**Page extract:**
Studio album by Morrissey
- Released: 6 March 2026
- Recorded: January to late 2023
- Studios: La Fabrique Studios in St-Remy, France
- Genres: Alternative rock; pop rock;
- Length: 49:48
- Label: Sire
- Producer: Joe Chiccarelli

Morrissey chronology
| I Am Not a Dog on a Chain (2020) | Make-Up Is a Lie (2026) | Deluxe Notre-Dame (2026) |

Singles from Make-Up Is a Lie
- "Make-Up Is a Lie" Released: 9 January 2026; "Notre-Dame" Released: 6 February 2026; "Amazona" Released: 27 February 2026; "The Monsters of Pig Alley" Released: 6 March 2026;

= Make-Up Is a Lie =

2026 studio album by Morrissey

Make-Up Is a Lie is the fourteenth solo album by the English singer Morrissey. The album was released on 6 March 2026.

== Content ==
Morrissey announced the tentative production and release of a new album titled Without Music the World Dies on 8 December 2022. The album was recorded in January and February 2023 at La Fabrique Studios in St-Remy, France, and was produced by Joe Chiccarelli, making it his fifth collaboration with the singer. It was produced outside the bounds of a record contract, as Morrissey had parted ways with his former label Capitol Records in December 2022. The album was initially scheduled to consist of twelve songs, collectively written by Morrissey and members of his band, but this was later reduced to ten songs.

On 20 February 2023, Morrissey announced Without Music the World Dies had been completed. He then offered the album up to any record labels or private investors willing to distribute the finished album.

In December 2024, Morrissey declared: "There are two albums ... The second one was re-recorded in France in late 2023, and given a new title. We scrapped half of the tracks and we recorded six new ones, and so it is not the album from the beginning of 2023". In June 2025, he announced that the album has been renamed to You're Right, It's Time saying "The second album will be released first". He also recorded a cover of Roxy Music's "Amazona". In the same interview, You're Right, It's Time was said to be scheduled for release in September 2025.

On 9 January 2026, it was announced Morrissey had returned to Sire Records to release the album, now entitled Make-Up Is a Lie, preceded by a single of the same name.

When first played live, the song "Notre-Dame" was sung with the words: "Before investigations, they said: 'This is not terrorism!'." The Independent wrote that it echoed a "right-wing conspiracy theory", claiming that the 2019 fire at Notre-Dame de Paris was "deliberate" and part of "anti-Christian attacks".

On March 6, the album's release day, Morrissey released a music video for "The Monsters of Pig Alley".

== Critical reception ==

Make-Up Is a Lie received mixed reviews upon release. On Metacritic, which assigns a normalised rating out of 100 to reviews from mainstream publications, Make-up Is a Lie received an average score of 59 based on 13 reviews, indicating "mixed or average reviews".

**Rows:**

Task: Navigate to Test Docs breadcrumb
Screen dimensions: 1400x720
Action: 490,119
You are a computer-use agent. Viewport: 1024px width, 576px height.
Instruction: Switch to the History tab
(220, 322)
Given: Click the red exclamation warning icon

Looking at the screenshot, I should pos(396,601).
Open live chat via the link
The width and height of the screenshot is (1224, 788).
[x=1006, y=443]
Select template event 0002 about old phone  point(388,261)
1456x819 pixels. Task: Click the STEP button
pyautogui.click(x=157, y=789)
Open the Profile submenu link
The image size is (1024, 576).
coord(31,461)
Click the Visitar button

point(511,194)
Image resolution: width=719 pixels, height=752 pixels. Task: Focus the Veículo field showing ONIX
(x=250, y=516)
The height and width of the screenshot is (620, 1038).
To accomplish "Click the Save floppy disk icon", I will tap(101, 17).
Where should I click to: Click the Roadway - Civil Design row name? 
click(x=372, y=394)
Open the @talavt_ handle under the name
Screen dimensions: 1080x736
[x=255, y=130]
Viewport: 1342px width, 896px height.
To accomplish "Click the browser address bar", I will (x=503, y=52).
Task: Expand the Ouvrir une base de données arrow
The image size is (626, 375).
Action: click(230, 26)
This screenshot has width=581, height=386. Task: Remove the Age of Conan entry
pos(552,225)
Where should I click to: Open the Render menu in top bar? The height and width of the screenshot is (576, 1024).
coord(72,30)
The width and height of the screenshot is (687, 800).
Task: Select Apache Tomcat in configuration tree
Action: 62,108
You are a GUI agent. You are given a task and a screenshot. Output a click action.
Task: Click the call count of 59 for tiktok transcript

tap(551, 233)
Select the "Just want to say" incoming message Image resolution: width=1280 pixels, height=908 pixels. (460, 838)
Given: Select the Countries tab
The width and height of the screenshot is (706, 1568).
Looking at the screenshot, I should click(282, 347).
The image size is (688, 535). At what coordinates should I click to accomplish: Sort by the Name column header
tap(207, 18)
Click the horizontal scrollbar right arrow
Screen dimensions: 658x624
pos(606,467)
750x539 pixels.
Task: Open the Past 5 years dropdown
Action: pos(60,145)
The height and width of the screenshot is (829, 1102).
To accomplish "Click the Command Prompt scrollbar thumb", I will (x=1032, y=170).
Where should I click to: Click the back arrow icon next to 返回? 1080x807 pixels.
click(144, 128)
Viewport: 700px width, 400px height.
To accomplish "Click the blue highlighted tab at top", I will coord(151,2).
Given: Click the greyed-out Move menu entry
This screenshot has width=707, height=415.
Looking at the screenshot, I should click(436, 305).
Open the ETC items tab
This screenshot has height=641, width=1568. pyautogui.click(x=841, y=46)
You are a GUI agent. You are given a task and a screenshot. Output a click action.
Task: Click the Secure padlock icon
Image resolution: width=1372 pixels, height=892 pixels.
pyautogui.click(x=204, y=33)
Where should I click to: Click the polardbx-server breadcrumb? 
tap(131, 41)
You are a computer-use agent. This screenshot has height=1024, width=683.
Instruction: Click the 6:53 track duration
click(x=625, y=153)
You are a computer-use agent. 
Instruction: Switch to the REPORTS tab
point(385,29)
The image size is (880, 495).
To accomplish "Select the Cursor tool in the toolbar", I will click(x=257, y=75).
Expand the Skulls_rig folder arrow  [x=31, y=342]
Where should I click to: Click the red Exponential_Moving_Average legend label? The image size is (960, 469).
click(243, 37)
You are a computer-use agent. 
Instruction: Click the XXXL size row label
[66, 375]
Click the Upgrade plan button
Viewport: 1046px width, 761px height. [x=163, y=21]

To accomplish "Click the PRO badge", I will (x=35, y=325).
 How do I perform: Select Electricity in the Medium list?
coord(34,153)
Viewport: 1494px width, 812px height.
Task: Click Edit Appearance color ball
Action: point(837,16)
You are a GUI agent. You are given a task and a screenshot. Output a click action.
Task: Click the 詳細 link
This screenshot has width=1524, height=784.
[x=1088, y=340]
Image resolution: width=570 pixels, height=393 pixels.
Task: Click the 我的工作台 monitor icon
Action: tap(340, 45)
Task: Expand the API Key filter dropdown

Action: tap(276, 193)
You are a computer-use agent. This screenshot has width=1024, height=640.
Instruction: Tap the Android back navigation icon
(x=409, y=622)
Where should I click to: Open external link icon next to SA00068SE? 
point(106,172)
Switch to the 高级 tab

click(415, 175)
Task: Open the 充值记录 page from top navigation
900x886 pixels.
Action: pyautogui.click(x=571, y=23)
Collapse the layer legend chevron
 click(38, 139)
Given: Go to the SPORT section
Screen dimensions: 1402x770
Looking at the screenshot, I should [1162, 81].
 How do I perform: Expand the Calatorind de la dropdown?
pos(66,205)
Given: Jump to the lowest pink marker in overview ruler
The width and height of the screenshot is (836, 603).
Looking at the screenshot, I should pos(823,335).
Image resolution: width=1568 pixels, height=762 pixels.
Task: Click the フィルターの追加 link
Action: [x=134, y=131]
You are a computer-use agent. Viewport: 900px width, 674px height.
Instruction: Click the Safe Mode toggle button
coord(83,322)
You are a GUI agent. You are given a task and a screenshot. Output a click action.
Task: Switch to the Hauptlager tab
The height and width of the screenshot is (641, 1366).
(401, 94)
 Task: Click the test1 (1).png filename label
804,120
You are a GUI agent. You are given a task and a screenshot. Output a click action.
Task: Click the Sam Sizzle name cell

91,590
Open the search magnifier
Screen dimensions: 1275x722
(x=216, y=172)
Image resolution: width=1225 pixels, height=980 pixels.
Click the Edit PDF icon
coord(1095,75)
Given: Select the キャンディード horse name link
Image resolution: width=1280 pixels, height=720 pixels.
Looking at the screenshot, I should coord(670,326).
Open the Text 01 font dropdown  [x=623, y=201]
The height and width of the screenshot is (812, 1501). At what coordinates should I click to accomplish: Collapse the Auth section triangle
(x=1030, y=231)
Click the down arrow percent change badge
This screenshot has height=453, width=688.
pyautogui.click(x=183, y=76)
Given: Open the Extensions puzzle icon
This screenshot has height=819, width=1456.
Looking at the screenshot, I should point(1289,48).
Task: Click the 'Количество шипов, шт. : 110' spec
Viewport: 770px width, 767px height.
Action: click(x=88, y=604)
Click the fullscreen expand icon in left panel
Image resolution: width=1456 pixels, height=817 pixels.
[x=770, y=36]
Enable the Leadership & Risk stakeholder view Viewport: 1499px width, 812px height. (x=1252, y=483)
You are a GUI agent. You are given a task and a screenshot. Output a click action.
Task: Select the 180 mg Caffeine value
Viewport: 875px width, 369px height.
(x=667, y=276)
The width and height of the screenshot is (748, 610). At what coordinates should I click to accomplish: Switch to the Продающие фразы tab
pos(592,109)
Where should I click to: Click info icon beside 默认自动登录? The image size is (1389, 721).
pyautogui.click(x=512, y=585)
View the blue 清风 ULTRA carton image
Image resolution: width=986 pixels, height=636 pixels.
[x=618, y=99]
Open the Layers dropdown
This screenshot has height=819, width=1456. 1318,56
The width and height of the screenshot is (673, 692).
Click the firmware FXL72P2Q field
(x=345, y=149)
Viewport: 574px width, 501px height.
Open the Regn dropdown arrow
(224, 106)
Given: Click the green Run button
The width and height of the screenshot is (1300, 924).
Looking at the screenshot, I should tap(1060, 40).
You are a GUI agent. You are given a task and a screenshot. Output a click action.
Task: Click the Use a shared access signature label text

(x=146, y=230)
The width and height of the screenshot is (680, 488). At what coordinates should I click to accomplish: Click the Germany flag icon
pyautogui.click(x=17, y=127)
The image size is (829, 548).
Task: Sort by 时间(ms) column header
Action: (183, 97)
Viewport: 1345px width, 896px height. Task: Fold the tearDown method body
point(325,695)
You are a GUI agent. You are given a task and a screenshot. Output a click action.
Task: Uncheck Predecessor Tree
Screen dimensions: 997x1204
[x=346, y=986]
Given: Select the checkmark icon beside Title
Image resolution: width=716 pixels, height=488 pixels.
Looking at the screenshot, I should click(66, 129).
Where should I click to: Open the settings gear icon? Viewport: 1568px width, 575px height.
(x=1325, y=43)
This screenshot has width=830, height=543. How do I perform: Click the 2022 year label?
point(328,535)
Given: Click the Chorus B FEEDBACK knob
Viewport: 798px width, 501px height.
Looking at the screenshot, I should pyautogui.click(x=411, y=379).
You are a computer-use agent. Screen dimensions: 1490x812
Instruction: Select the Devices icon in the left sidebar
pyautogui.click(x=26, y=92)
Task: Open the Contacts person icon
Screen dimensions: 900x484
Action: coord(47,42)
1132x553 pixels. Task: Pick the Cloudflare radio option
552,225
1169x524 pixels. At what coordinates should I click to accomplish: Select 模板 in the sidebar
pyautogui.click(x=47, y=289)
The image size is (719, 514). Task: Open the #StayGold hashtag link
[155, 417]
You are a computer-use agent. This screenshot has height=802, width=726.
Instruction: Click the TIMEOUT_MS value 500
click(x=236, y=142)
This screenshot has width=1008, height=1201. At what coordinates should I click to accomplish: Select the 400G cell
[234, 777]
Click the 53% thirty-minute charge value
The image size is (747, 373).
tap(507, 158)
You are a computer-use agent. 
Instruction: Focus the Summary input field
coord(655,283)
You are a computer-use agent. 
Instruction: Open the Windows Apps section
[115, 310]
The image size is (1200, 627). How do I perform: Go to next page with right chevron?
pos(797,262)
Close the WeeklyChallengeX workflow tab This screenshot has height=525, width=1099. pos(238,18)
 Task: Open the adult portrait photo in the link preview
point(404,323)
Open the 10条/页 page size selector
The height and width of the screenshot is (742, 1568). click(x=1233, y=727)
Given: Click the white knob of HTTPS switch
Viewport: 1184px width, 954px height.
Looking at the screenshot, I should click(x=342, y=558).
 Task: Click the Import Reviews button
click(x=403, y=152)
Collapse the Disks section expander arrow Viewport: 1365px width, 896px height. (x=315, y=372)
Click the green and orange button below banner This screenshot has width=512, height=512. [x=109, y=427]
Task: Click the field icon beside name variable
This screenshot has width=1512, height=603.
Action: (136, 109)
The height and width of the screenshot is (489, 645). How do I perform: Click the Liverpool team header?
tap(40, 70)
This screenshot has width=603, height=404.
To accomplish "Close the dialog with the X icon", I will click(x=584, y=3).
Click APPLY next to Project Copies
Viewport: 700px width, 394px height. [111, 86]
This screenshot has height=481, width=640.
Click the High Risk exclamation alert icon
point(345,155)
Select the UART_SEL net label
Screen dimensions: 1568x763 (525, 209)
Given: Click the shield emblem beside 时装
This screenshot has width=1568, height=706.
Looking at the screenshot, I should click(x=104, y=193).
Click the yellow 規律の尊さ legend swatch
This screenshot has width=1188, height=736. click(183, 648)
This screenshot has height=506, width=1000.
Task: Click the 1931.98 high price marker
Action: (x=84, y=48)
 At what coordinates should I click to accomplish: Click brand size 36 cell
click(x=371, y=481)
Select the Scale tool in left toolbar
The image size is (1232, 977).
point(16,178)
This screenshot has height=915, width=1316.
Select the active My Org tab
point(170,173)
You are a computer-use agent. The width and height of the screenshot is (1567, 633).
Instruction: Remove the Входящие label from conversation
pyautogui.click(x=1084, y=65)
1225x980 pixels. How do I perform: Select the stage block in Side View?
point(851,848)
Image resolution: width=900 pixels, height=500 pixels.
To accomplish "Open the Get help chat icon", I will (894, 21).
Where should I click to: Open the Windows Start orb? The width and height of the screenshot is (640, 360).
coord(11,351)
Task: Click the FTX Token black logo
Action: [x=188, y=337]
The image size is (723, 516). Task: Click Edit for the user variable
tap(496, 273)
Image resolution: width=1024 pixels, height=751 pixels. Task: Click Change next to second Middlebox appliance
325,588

**Set exercise:** Reproduce the passage of the Make-Up Is a Lie article from "In December 2024, Morrissey" to "the same name.". The data is not needed for the task.

**Exercise answer:**
In December 2024, Morrissey declared: "There are two albums ... The second one was re-recorded in France in late 2023, and given a new title. We scrapped half of the tracks and we recorded six new ones, and so it is not the album from the beginning of 2023". In June 2025, he announced that the album has been renamed to You're Right, It's Time saying "The second album will be released first". He also recorded a cover of Roxy Music's "Amazona". In the same interview, You're Right, It's Time was said to be scheduled for release in September 2025.

On 9 January 2026, it was announced Morrissey had returned to Sire Records to release the album, now entitled Make-Up Is a Lie, preceded by a single of the same name.